L'ex-ministre de l'Ecologie, qui a un temps caressé le projet de se présenter à cette élection avant d'y renoncer, lui avait déjà apporté son soutien en 2007.

Mais il a pris ses distances avec le parti présidentiel après avoir été déçu dans ses espoirs de remplacer François Fillon au poste de Premier ministre lors du remaniement gouvernemental de novembre 2010. Longtemps associé à l'UMP, le Parti radical a pris son autonomie le 14 mai 2011.

"Nous avons de bonnes raisons de penser que Jean-Louis Borloo va apporter son soutien à Nicolas Sarkozy", a déclaré mercredi le secrétaire général de l'UMP, Jean-François Copé.

La forme que cela prendra "n'est pas totalement précisée à ce stade", a-t-il cependant ajouté.

S'il va effectivement à Villepinte (Seine-Saint-Denis) dimanche, Jean-Louis Borloo fera partie des orateurs invités à prendre la parole dans la matinée, avant le discours dans lequel Nicolas Sarkozy exposera son programme, en début d'après-midi, dit-on de source proche de la direction de l'UMP.

Le Parti radical, qui tient congrès samedi pour adopter une déclaration de politique générale, maintient ce qui ressemble fort à un faux suspense.

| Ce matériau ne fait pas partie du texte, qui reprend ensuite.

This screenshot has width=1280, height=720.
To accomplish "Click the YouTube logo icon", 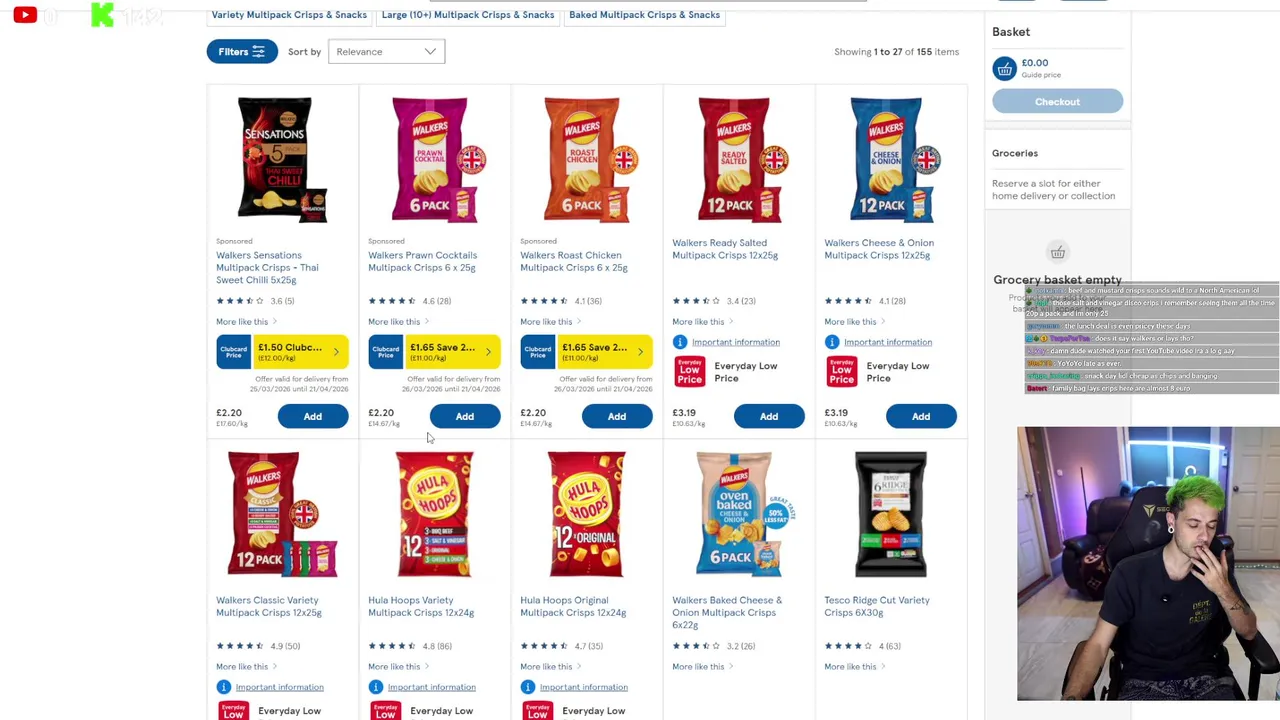I will (25, 15).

Trois courants sont en présence : les partisans, semble-t-il majoritaires, d'un soutien à Nicolas Sarkozy, qui ont déposé une motion en ce sens défendue par le secrétaire général du parti, Laurent Hénart ; les partisans d'un soutien au président et candidat du MoDem François Bayrou, dont la motion n'a cependant pas été jugée recevable parce que déposée hors délais, et ceux d'une position de neutralité.

LAPSUS

La motion de Laurent Hénart, qui doit être intégrée à la déclaration finale si elle est effectivement adoptée, réaffirme l'indépendance du Parti radical mais souligne que l'UMP est son allié naturel et que Nicolas Sarkozy est le seul candidat de la droite en mesure d'être au second tour. En conséquence, elle appelle à un soutien au président sortant.

Jean-Louis Borloo "prendra ses responsabilités" en fonction des décisions du congrès, explique le centriste Marc-Philippe Daubresse, secrétaire général adjoint de l'UMP, qui a fait au passage un lapsus, lors du point de presse hebdomadaire du parti présidentiel.

"On est en contact permanent avec Jean-Louis Borloo depuis des mois et des mois", a-t-il expliqué. "Il a toujours indiqué que s'il y avait un deuxième tour Sarko-Hollande, il soutiendrait Hollande, euh, il soutiendrait Sarko de toute manière."

Le candidat socialiste François Hollande est le favori des sondages pour le premier comme pour le second tour.

Les représentants de toutes les sensibilités du Parti radical pourront certes s'exprimer au congrès de samedi mais le résultat final ne fait guère de doute, sauf coup de théâtre.

"La résolution de synthèse émettra des exigences et des réserves", dit cependant un proche de Jean-Louis Borloo.

"L'enjeu, pour nous, c'est plutôt quel avenir pour le Parti radical et les centristes après la présidentielle et l'existence d'un groupe central à l'Assemblée nationale", ajoute-t-on de même source. "Nous voulons convertir notre indépendance politique en indépendance parlementaire".